Dr. Colin P. Derdeyn, immediate past chair of the American Heart Association’s Stroke Council, called Caplan a “giant” in clinical stroke neurology.

“He has trained an army of leaders in the field,” Derdeyn said. “There may be no other living physician in our field with such a legacy. ”

Dr. Louis R. Caplan

Research Achievement Award
Dr. Peter Libby, a cardiovascular specialist at Brigham and Women’s Hospital in Boston, was given the Research Achievement Award. Libby was recognized for his pioneering work unraveling the role of inflammation in cardiovascular disease and helping to develop novel, new treatment strategies.

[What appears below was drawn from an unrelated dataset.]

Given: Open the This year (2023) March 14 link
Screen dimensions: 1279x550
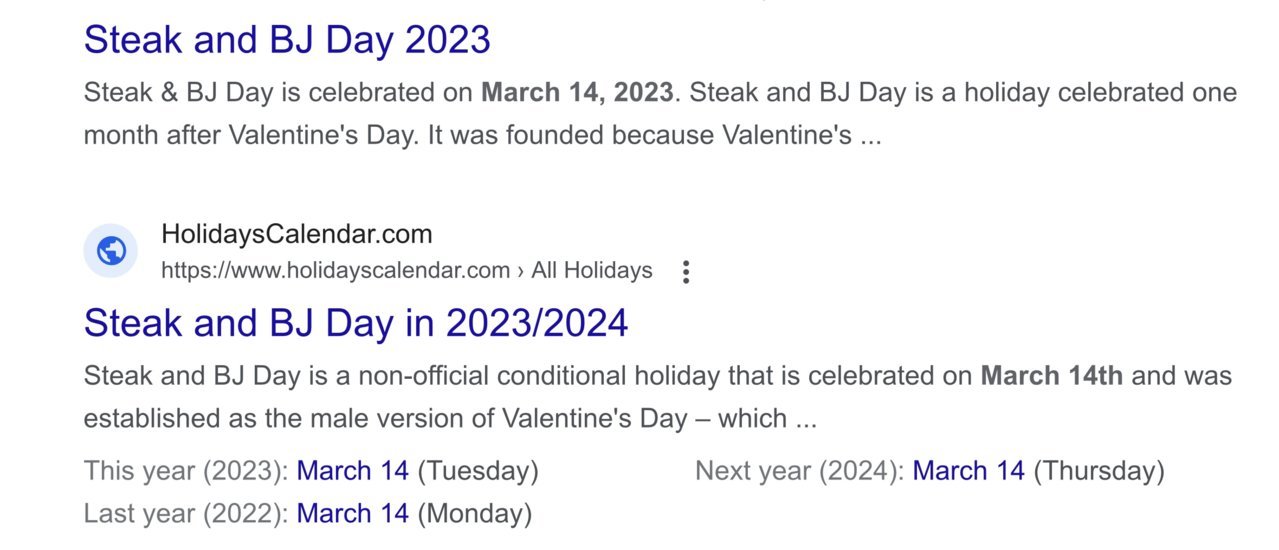Looking at the screenshot, I should (353, 470).
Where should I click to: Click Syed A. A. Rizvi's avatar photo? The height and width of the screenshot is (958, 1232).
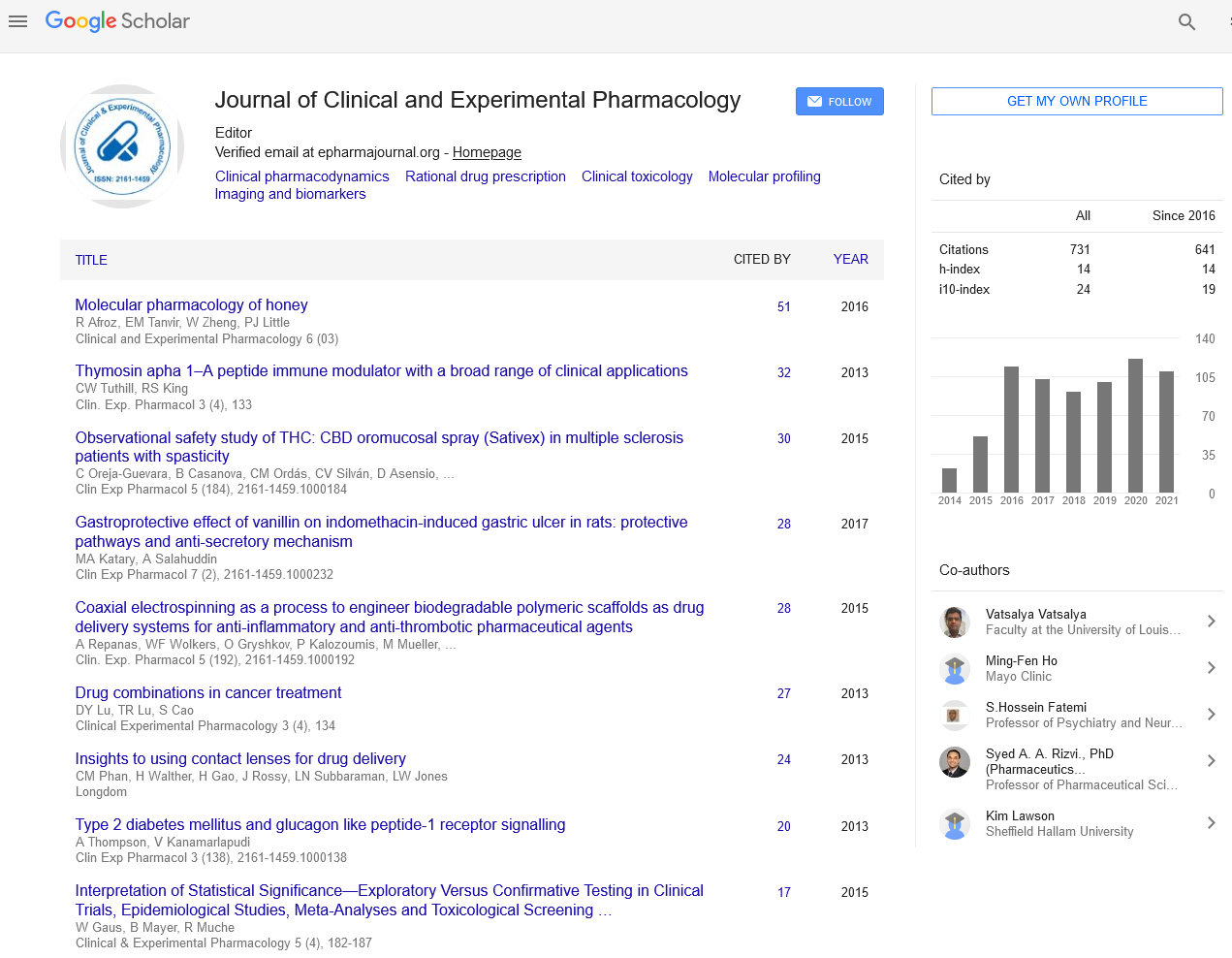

Inflammation was not considered a critically important contributor to atherogenesis prior to Dr. Libby’s investigations. “Indeed, the field focused largely on lipid metabolism and proliferation of smooth muscle cells when Dr. Libby began his independent research career,” said Dr. Jonathan D. Smith, professor of molecular medicine at the Cleveland Clinic, in a letter nominating Libby for the Research Achievement Award.

In his acceptance speech Libby said, “Despite it’s inevitable challenges, the career path of the physician investigator can provide unmatched satisfaction and the opportunity to advance knowledge and promote health.”